On Sat, 19 Jan 2019 00:45:27 -0800, Walter Bright wrote: > Andrei and I were talking on the phone today, trading ideas about speeding up importation of Phobos files. Any particular D file tends to import much of Phobos, and much of Phobos imports the rest of it. We've both noticed that file size doesn't seem to matter much for importation speed, but file lookups remain slow. I should have started out by testing this. I replaced the file lookup with, essentially: if (name.startsWith("std")) filename = "/phobos/" ~ name.replace(".", "/") ~ ".d"; else filename = "/druntime/" ~ name.replace(".", "/") ~ ".d"; Plus a hard-coded set of package.d references. Before, compiling my test file took about 0.67 to 0.70 seconds. After, it took about 0.67 to 0.70 seconds. There is no point in optimizing filesystem access for importing phobos at this time.
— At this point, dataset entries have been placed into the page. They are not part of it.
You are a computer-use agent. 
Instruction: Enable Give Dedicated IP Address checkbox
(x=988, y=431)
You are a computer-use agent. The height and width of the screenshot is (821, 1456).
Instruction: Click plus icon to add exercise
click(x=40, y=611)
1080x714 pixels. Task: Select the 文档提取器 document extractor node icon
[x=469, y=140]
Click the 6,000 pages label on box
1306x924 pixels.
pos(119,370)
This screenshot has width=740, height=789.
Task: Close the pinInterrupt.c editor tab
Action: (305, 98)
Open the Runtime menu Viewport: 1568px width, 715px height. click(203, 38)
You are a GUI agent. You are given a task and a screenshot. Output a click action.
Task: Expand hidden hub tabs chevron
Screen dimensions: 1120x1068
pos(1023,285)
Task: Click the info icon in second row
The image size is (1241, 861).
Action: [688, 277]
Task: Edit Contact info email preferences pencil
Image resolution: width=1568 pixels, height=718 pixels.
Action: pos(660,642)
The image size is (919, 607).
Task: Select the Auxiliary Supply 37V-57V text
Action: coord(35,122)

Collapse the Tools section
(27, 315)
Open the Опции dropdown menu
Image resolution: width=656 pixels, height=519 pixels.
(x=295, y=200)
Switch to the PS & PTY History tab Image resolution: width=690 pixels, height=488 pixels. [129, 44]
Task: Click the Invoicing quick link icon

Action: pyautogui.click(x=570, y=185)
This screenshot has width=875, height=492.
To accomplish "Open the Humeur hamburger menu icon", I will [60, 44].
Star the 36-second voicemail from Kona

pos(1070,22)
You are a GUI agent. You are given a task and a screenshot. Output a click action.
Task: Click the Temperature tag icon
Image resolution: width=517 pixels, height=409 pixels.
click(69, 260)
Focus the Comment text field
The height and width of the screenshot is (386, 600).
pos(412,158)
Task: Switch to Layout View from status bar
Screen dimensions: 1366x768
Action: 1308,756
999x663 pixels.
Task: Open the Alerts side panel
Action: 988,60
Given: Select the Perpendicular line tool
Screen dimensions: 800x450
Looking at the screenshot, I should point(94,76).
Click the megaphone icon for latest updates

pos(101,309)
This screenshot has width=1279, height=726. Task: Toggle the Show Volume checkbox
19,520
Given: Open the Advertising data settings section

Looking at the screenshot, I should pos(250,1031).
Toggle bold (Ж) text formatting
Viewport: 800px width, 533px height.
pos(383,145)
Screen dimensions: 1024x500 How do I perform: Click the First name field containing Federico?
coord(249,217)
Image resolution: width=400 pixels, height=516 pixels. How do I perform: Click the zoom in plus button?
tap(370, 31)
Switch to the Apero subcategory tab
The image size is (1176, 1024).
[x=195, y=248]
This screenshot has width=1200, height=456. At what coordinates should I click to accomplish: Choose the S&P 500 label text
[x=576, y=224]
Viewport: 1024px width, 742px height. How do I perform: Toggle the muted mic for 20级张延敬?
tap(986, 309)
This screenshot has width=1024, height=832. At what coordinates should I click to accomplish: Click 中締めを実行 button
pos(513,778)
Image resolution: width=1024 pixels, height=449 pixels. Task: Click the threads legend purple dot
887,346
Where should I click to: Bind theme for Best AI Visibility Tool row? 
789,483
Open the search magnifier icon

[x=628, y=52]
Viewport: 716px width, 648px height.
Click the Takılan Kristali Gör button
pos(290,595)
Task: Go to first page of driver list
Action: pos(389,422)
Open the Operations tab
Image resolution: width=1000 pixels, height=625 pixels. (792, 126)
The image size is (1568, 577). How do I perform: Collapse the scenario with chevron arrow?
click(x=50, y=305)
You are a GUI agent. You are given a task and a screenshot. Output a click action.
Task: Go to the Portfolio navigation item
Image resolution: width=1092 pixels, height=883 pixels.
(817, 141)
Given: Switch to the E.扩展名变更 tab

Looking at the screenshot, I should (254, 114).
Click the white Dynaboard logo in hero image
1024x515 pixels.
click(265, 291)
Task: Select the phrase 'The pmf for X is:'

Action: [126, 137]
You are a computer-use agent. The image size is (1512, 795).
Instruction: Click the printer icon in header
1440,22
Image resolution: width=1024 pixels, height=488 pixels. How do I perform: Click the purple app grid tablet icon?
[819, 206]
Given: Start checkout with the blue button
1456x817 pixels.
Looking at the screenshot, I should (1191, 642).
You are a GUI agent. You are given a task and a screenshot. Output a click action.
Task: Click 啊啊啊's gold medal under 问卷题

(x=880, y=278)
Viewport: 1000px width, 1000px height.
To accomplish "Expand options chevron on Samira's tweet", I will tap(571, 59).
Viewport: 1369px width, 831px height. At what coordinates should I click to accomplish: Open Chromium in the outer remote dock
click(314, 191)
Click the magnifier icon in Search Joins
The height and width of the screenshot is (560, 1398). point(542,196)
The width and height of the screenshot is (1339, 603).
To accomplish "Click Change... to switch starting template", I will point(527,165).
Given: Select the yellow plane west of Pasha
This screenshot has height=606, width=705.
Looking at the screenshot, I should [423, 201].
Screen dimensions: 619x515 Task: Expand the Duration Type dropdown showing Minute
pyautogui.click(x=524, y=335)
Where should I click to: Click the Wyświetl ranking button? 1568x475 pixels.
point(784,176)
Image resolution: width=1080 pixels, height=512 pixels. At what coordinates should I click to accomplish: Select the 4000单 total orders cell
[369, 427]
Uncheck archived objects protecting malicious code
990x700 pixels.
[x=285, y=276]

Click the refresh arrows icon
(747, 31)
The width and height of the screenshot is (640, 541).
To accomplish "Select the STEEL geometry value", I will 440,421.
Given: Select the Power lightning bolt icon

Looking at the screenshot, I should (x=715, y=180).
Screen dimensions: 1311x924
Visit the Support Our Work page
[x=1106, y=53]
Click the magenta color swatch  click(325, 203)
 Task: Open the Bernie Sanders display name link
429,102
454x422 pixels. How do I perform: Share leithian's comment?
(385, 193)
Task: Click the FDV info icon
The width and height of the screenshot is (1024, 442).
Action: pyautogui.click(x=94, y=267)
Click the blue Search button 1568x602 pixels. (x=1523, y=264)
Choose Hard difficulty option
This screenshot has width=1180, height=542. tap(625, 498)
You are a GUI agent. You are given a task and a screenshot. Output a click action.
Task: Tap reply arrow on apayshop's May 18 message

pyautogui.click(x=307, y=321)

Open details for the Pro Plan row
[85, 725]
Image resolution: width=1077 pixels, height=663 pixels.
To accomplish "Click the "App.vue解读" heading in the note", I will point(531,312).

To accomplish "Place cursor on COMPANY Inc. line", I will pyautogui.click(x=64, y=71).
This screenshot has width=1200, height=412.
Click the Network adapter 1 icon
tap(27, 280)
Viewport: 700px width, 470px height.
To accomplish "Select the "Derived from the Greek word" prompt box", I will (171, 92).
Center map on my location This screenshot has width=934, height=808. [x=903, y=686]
On Monday, 21 January 2019 at 19:42:57 UTC, H. S. Teoh wrote: > > I can't help wondering why we're making so much noise about a few milliseconds on opening/reading import files, when there's the elephant in the room of the 3-5 *seconds* of compile-time added by the mere act of using a single instance of std.regex.Regex. > > Shouldn't we be doing something about that first?? > > > T I am on it :P I cannot do it any faster than I am currently doing it though. 1st Class Functions to replace recursive templates are still pursued by me as well.

On Saturday, 19 January 2019 at 08:45:27 UTC, Walter Bright wrote: > This can be a fun challenge! Anyone up for it? I wrote about this idea in my blog today: http://dpldocs.info/this-week-in-d/Blog.Posted_2019_01_21.html#my-thoughts-on-forum-discussions In short, it may be a fun challenge, and may be useful to some library distributors, but I don't think it is actually worth it.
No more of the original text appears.